Optogenetics

Optogenetics is an innovative approach of combining optics and genetic engineering such that it facilitates precise controlling and manipulation of individual neurons. In this technique which has revolutionized the field of neuroscience, light is used to control neurons that have been genetically modified to express light-sensitive ion channels. In a scenario where the traditional assessment of neurons by direct stimulation of brain tissue using tiny electrodes fails to guarantee precision, optogenetics provides millisecond scale temporal precision. In recent years, it has proved to have the potential to unveil the relation between the function of specific neurons and behavioral patterns.

The era of optogenetics started in 2002 when researchers discovered that the protein which caused the green algae to swim towards or away from light, is a light-sensitive channel, channelrhodopsin-2. Blue light caused the channel to open, through which positive ions (Na+) flooded into the cell which was similar to the influx of ions which caused the neurons to fire. Scientists realized its potential in mammalian cells and in 2005, Karl Deisseroth's laboratory, including graduate students Ed Boyden and Feng Zhang published the first demonstration of a single-component optogenetic system in neurons using the channelrhodopsin-2.

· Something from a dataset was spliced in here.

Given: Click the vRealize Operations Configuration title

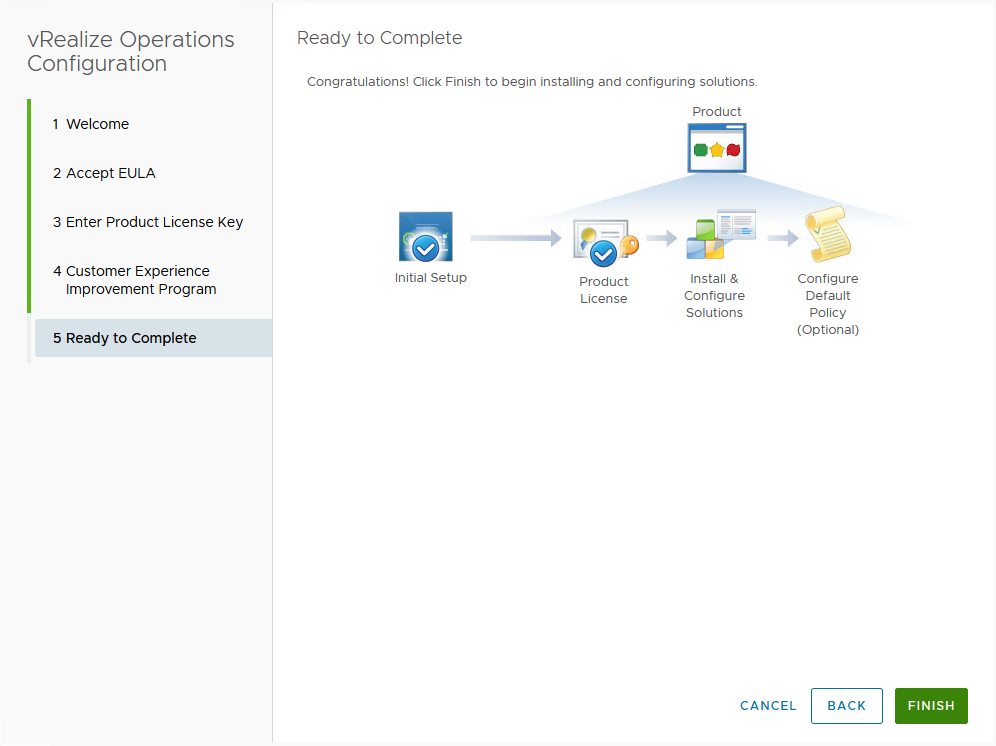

In optogenetics, the basics of genetic engineering are used to incorporate the algal protein into the animal brain. Gene therapy techniques are used to encapsulate genetic material into a viral vector. The genetic material in the virus is designed to encode cells with a light-sensitive protein called opsin. These viruses are delivered to targeted neuronal cells via an injection that transduces the genetic sequence of opsin. Either using fiber optics or wireless implant, a pulsing light source triggers the neuron to respond electrically and pass it to adjacent cells as a chain reaction which eventually results in a response such as muscle contraction.

With new tools allowing control over a variety of diverse cellular events, optogenetics is now poised to prove its potential in other biological fields as well. Mouse heart cells engineered to beat with pulses of light and skin cells incorporated with light-sensitive protein moving towards laser are a few examples to count. From a clinical perspective, Optogenetics blooms as a hope in the treatment of neurological disorders, vision restoration, and deep-brain stimulation in motor diseases. Optogenetics-driven research has already led to advancements in many neurological and psychiatric disorders including Parkinson’s disease, epilepsy, autism, anxiety, addiction, and depression.